Il volume raccoglie le due più autorevoli biografie medievali di Anselmo d'Aosta. La "Vita Anselmi" redatta da Eadmero, a parte lo stesso epistolario, è la fonte più ampia e sicura per la conoscenza della biografia anselmiana. Eadmero si presenta come "compagno di esilio" dell'arcivescovo, professandosi indegno di tale esilio e di tale compagnia. Anselmo a sua volta lo chiamerà "figlio carissimo, bastone della mia vecchiaia". L'autore ha potuto stendere il suo racconto o per aver ascoltato le effusive rievocazioni di Anselmo stesso e le testimonianze di persone affidabili, o per aver fatto constatazioni di persona nell'assidua comunione di vita. Vi troviamo il monaco amante della riflessione lucida e sottile, l'educatore illuminato e profondamente amato, il vescovo retto e tribolato, tenace difensore della "libertà della Chiesa", il pastore premuroso e umile del popolo di Dio, talora accompagnato da segni miracolosi straordinari. Autore della seconda "Vita di sant'Anselmo" è il colto e raffinato Giovanni di Salisbury, il quale la redige su invito di Thomas Becket. La sua fonte sono i volumi della Vita di Eadmero, non mancano tuttavia nella sua narrazione dati o parole anselmiani nuovi, che egli potè raccogliere a Canterbury: Anselmo si pone nella linea della figliolanza degli apostoli e dei profeti, quale successore della loro fede ed erede della loro virtù e delle loro opere: egli è "un uomo apostolico", un vero "seguace degli apostoli".

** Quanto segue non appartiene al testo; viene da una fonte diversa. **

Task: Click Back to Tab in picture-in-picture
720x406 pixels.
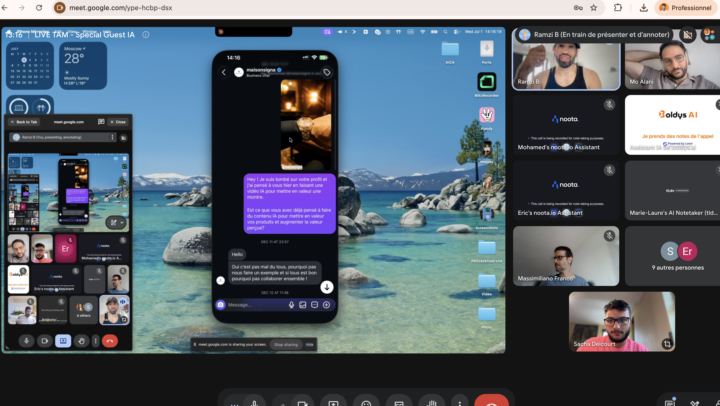Action: pyautogui.click(x=24, y=122)
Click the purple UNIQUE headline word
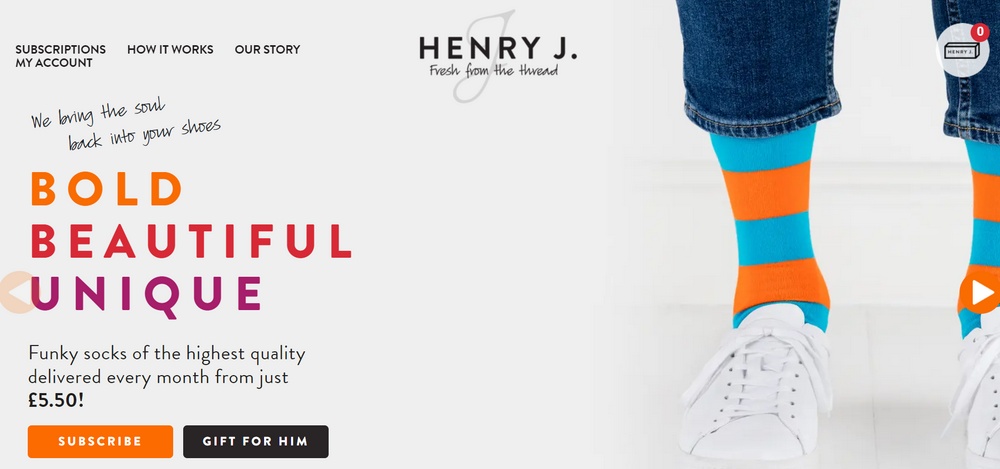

Anselmo d'Aosta e dintorni. Vol. 2 Biffi Inos - Jaca Book, 2007 -
I "dintorni" sono tre: Lanfranco di Le Bec, priore di Anselmo e poi suo predecessore nella sede episcopale di Canterbury, - qui presentato nel suo profilo generale e nella prerogativa di esegeta, in cui spunta già il teologo; Guitmondo d'Aversa - alunno di Lanfranco soprattutto come maestro di dialettica nel monastero di Le Bec; e Urbano II, del cui comportamento Anselmo non sarà totalmente soddisfatto - pur non cessando mai di riferirsi alle sue decisioni sull'indipendenza ecclesiale nelle nomine episcopali -, e qui studiato nei suoi principi di riforma della Chiesa. Ma a emergere nel volume è lo stesso Anselmo d'Aosta, riscontrato nelle vicissitudini complesse e nelle tribolate peripezie che ne tratteggiano e ne snodano la vita, sempre toccandola e coinvolgendola nell'intimo. Ne risulta così ampiamente ricostruita la sua figura di monaco e di abate amabile, di teologo sottile, di ostinato difensore della "libertà della Chiesa" e di assertore tenace del primato delle ragioni della verità e della coscienza. Il volume mira anche a essere una introduzione o iniziazione a sant'Anselmo in vista del IX centenario della sua morte - 21 aprile 1109 -, che chiamerà a convegno studiosi e ricercatori dalla sponda sia della filosofia sia della teologia.